The applicant confirmed, during the hearing, that he considered that the Tribunal had power to exempt him entirely from his reporting obligations, due to the heading of s 16, “NCAT may exempt persons from compliance with reporting obligations.” The Appeal Panel rejected that argument in DKP v Children’s Guardian [2019] NSWCATAP 185 at [43], stating that “[a] heading to a section of an Act is generally not taken to be part of the Act (see s 35(2) Interpretation Act 1987 (NSW))” and that the argument was “not supported by the text of s 16 of the Child Protection (Offenders Registration) Act 2000.”
-
The Appeal Panel in DKP at [44] determined that the Tribunal did not have power to give the registrable person in that case, an exemption from his reporting obligations as a registrable person beyond the suspension of those obligations for the period of time by which his reporting period had been extended under s 15(3) of the CPOR Act.
-
The Applicant submitted that in DKP v Children’s Guardian [2018] NSWCATAD 303, the decision that the Appeal Panel considered on appeal in DKP, it was clarified that “the Tribunal has discretion to reduce the reporting period”. This was not the outcome of the Tribunal’s decision at first instance. The Tribunal decided to suspend the applicant’s reporting obligations for 137 days. The Tribunal stated that the suspending of reporting obligations “has the effect of staying the reporting obligations in that, for want of a more legal phrase, time stops and when the reportee returns to the jurisdiction time begins to count once again” (DKP v Children’s Guardian [2018] NSWCATAD 303, [46]). The Tribunal notes at this point, the risk in relying on ChatGPT and Generative AI for legal advice. The Applicant’s description of the decision in this case in his submissions, for which he used ChatGPT to prepare, is clearly wrong.
-
Both the Applicant and Respondents referred the Tribunal to the Second Reading Speech for the Child Protection Legislation (Registrable Persons) Amendment Bill 2009. The relevant parts of the Second Reading Speech are as follows:
Another key change to the Child Protection Register contained in this bill is the ability for the clock to be stopped on a registrable person’s reporting period when that person is overseas for one month or more, through the proposed new section 15(3) of the Act.

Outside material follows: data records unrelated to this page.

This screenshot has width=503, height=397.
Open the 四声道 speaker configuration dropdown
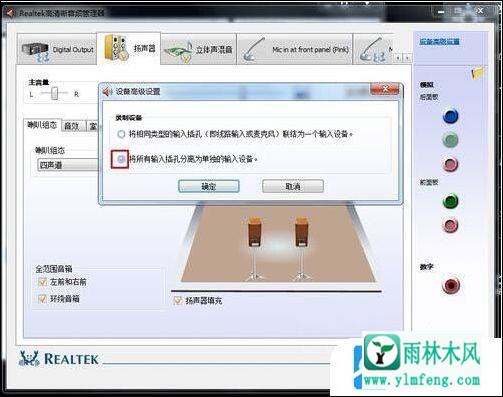click(x=68, y=165)
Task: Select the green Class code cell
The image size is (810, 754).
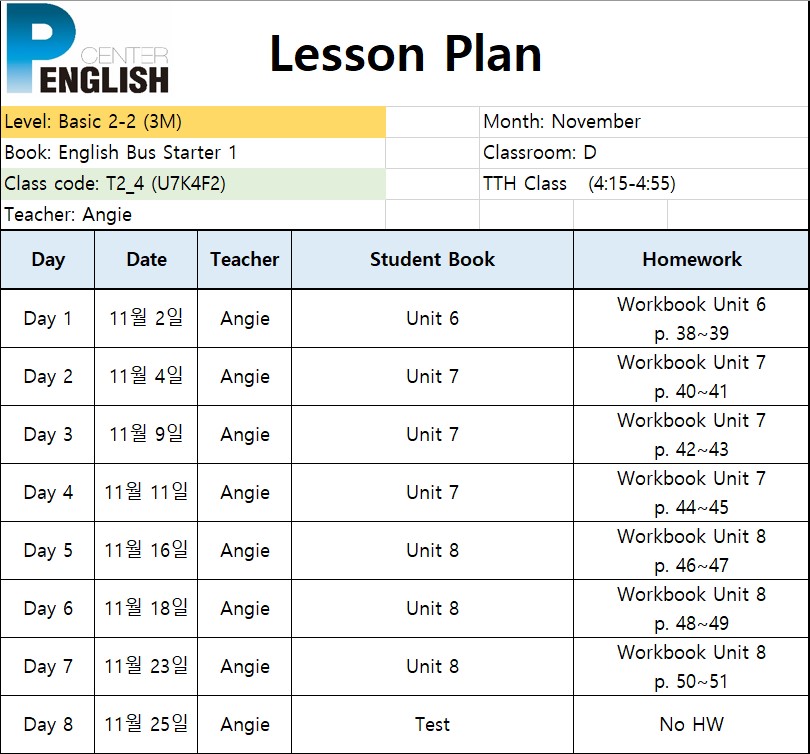Action: (193, 184)
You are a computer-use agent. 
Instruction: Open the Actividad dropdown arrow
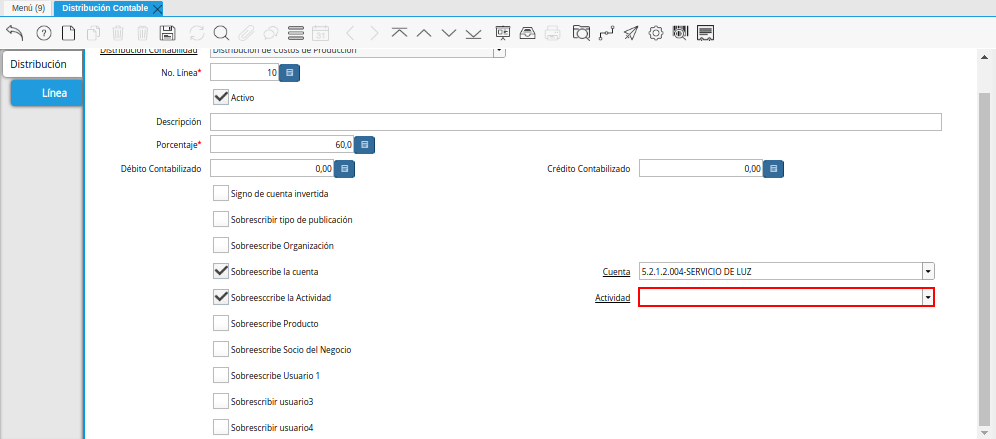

Police have observed that some registrable persons appear to be going overseas for long periods of time to avoid their reporting obligations. It is also believed that some persons who are required to register in New South Wales and have not done so are, in fact, overseas and will return to New South Wales only when their reporting period has expired. An example is that of a citizen of the United Kingdom who returned to the United Kingdom for six or seven years of his eight-year reporting period and returned to Australia as soon as his reporting obligations ceased.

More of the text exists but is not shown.